By Raffique Shah
April 11, 2018
At the recent launch of its newest smart-phone, Samsung’s sales manager for Latin America and the Caribbean, Terry Weech, was asked what was the best feature of the Galaxy S9. Without hesitation, he said, “The camera!” He proceeded to promote the US $1,000-plus device’s 12- megapixel camera that captures photographs and videos that are “comparable with the quality used by media houses”, but said hardly a word about its communications prowess and other features that might propel me to hobble off to the nearest mobile phones dealer and buy one.

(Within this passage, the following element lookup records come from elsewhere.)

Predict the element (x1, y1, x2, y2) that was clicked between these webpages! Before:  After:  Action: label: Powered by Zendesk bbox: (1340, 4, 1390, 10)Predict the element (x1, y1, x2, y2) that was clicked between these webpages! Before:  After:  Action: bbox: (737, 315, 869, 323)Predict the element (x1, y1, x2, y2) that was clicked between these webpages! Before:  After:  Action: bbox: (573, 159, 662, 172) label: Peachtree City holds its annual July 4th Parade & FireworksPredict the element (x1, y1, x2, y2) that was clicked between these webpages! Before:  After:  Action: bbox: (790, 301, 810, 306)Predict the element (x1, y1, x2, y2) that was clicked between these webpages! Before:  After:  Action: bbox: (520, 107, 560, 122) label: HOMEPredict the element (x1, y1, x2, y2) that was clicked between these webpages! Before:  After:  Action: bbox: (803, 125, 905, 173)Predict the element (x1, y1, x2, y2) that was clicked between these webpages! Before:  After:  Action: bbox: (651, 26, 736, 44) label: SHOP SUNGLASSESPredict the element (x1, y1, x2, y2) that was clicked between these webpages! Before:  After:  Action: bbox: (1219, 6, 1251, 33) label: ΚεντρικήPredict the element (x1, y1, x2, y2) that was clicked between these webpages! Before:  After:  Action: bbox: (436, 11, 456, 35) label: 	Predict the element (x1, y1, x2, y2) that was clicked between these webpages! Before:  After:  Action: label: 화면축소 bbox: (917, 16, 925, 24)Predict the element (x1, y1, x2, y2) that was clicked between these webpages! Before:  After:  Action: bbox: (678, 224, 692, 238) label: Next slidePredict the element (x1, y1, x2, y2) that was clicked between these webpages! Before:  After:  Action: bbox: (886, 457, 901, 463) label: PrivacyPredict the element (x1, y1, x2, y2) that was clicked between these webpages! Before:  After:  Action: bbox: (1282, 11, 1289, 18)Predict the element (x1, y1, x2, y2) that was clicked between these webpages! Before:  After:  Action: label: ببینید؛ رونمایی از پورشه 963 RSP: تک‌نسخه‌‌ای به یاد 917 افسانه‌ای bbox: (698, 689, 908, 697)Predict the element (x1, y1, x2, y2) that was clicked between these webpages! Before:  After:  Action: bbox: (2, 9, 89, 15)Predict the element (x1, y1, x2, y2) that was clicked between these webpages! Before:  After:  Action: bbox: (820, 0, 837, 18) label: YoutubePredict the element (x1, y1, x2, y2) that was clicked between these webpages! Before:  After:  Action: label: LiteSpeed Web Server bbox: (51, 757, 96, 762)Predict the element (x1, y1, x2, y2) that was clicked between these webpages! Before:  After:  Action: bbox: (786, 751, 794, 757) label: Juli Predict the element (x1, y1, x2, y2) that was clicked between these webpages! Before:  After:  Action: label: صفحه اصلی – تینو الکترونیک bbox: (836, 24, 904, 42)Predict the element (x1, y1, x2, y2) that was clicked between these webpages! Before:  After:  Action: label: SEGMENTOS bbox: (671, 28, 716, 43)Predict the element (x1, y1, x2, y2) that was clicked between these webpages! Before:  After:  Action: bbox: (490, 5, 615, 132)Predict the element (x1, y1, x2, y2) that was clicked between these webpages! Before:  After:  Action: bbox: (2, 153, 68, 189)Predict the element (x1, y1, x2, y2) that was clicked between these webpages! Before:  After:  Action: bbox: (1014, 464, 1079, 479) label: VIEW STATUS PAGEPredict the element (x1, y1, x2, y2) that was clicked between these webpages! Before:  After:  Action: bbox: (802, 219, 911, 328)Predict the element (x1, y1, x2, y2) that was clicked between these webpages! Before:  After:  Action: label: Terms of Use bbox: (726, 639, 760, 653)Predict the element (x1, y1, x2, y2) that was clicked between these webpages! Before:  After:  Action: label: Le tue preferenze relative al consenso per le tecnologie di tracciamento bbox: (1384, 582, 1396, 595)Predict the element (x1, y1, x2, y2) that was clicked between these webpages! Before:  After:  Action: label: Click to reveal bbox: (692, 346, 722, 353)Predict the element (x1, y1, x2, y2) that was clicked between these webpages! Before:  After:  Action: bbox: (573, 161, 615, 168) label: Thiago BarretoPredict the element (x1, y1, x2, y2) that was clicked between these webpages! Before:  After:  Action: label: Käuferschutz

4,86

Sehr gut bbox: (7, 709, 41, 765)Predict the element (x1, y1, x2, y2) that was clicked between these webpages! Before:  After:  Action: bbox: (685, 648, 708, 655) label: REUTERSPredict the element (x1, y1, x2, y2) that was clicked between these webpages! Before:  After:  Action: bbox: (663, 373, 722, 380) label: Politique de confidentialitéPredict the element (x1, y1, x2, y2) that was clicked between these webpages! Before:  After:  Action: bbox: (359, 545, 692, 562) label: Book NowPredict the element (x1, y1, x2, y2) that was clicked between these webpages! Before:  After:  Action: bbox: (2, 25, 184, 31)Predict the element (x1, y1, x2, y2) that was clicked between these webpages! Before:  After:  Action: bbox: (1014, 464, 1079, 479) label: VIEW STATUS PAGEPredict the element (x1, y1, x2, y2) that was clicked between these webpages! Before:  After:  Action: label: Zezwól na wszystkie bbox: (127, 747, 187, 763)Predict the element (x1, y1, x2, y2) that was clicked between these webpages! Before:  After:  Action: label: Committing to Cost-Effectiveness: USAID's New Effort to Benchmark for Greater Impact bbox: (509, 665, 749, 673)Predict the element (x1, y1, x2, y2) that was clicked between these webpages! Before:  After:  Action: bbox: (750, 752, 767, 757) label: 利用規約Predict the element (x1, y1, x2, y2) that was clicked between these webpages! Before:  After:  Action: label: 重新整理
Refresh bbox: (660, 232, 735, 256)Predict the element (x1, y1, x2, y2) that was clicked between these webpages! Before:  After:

And I sat in my chair and wondered…
I envisaged hundreds, maybe thousands, of Trinis, for whom the brand-name and model of their mobile devices, status symbol that they are, rushing off to acquire this newest gizmo. Leading the pack will be members of the nouveau riche, as well as the not-so-rich who will borrow money to buy such gadgets, only to keep up appearances. I thought of owners of Samsung’s main competitor, Apple’s IPhone8, who might be tempted to give up the latter’s highly-touted “smartest chip ever” and wireless charging feature, switching from brand USA to brand Korea, much to Donald Trump’s dismay.
Most of all, though, I thought of how consumers across the world have been enslaved by technology, mesmerized by speed, conditioned into buying gadgets with features they will hardly, if ever, use. But captured by clever marketing, they buy and spend, creating and further enriching members of the 2,000-plus world billionaire’s club, and widening to rich-poor gap to dangerous distances that can only be bridged by very violent implosions.
I am not dismissing technological advances that have revolutionised global communications over the last 50 years, but more innovatively during the past 20 years. Given that the first computer, all 1,800 square feet of metals and electronics, was commissioned the year I was born (1946), we have come a long way, baby.
Information and communication technology really took flight in the mid-1970s with the advent of the personal computer (PC), and soared when Toshiba introduced its first laptop in 1985. I should add, for the benefit of those who may deem me a technology dinosaur, I was among the first wave of journalists who were equipped with the Toshiba marvel. Not only did I use it to write my stories and commentaries on Microsoft Word, but I also mastered a database programme, pre-Excel, that I used to computerise the marathon entries and results.
I also acknowledge that the advent of the mobile phone in the mid-1990s (starting with the Nokia 1011), and the world wide web (www) in 1989, altered forever the way we access information and communicate with each other. No one can deny that the rapid advances since those virtually pre-historic days have made life easier even as the new technologies have simultaneously opened a Pandora’s box for trolls, “sickos”, and seemingly legitimate enterprises (like Cambridge Analytica) to stalk and steal from billions of people who use the Internet unmindful of the reality that it is a very public domain in which privacy does not exist.
More to the theme of today’s column, the literal explosion in ownership and usage of mobile phones and other devices has opened opportunities for technology wizards and their companies to build multi-billion-dollar empires that feast off people’s propensity to purchase devices they do not need or will hardly ever use.
For example, journalists and many professionals need to be informed of developments in their respective fields, hence their need for “smart phones” with WiFi or wireless access to the Internet. Students who conduct research also require such technology, hence the devices.
But why do ordinary people spend money on these expensive gadgets? To “macco” what scandals are trending on Facebook and other anti-social websites that prey on people’s stupidity?
In case you did not know it, let me give you some startling data on our abusage of mobile devices and related technologies-these from the Telecommunication Authority of Trinidad & Tobago. In a population of 1.4 million, there are two million mobile phone subscribers! Given that there may be approximately 300,000 children under age 12, who presumably do not own phones, the data, which is based on the actual number of phones for which subscribers pay the providers, we can safely conclude that on average, each subscriber owns two mobile phones.
Assuming that each phone cost TT $1,000—and that’s a low average—Trinis will have spent $2 billion or more, all in foreign currencies, to purchase them.
According to TATT, for the year ending September 2017, mobile-phone subscribers paid providers (TSTT, Digicel) $2.3 billion. That, for talking, texting or “maccoing” the anti-social sites, is close to 50 percent of what we spend on food, which we moan about. Separately, we spend around $1 billion a year on Internet services, and another $730 million on pay television (cable or wireless).
The TATT has no way of monitoring consumers’ usage of and subscriptions to online entertainment and communications sites like Netflix, FaceTime and Whatsapp, some of which are pay-sites, in US dollars, of course.
Overall, per annum, Trinis spend at least $5 billion on these services. Of this, maybe 30 percent can be considered essential. Talk, and generally “playing the ox” in cyberspace, is definitely not cheap.
But we eagerly pay up without complaining, slaves to technology that we are.